- What you have to do
Wherever the string "icon" shows up in the data below, copy the whole line.

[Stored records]
● ● ● ● ● ● ●

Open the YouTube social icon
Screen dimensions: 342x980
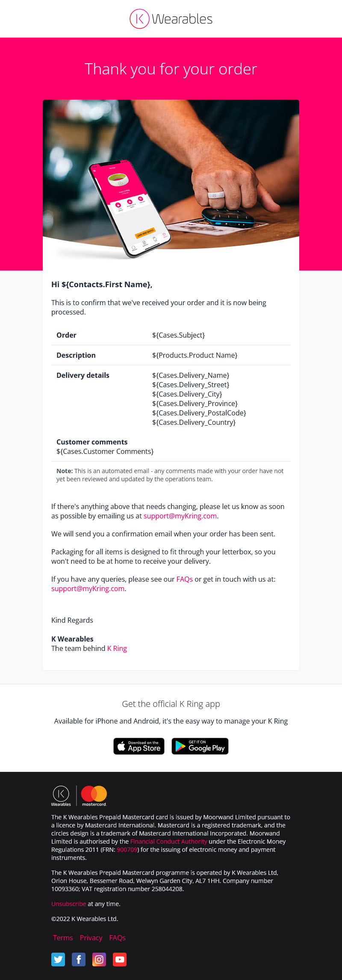point(120,959)
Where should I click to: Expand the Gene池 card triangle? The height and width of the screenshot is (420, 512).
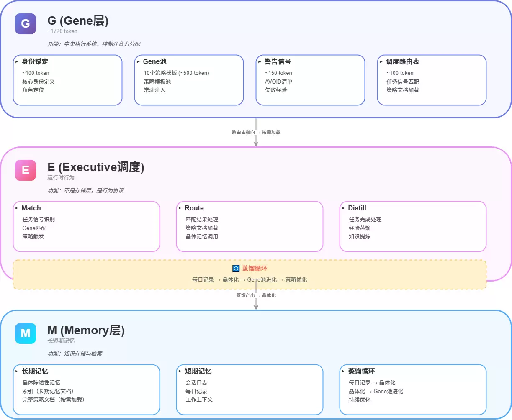[138, 61]
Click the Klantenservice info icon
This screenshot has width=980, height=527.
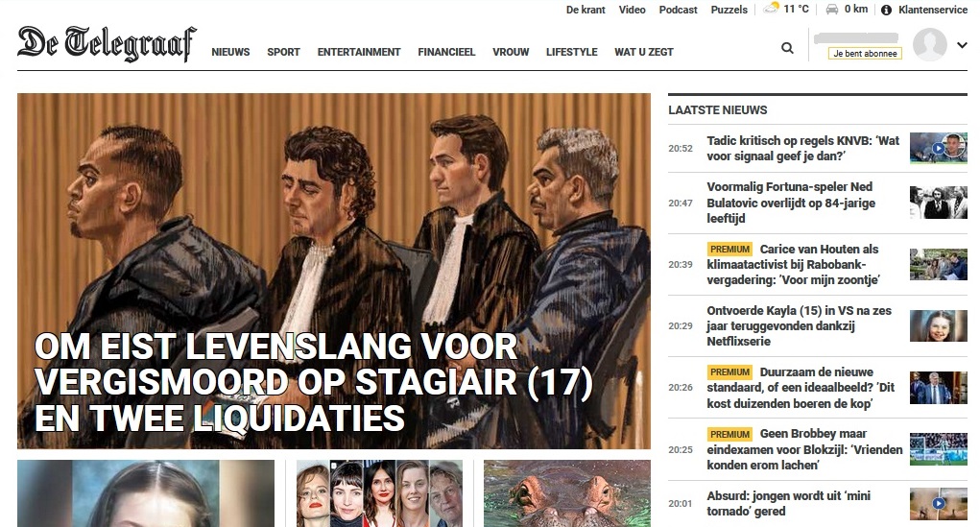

● ● ● ● ● ● ●

- Answer section
Open the YouTube social icon
Click the Klantenservice info icon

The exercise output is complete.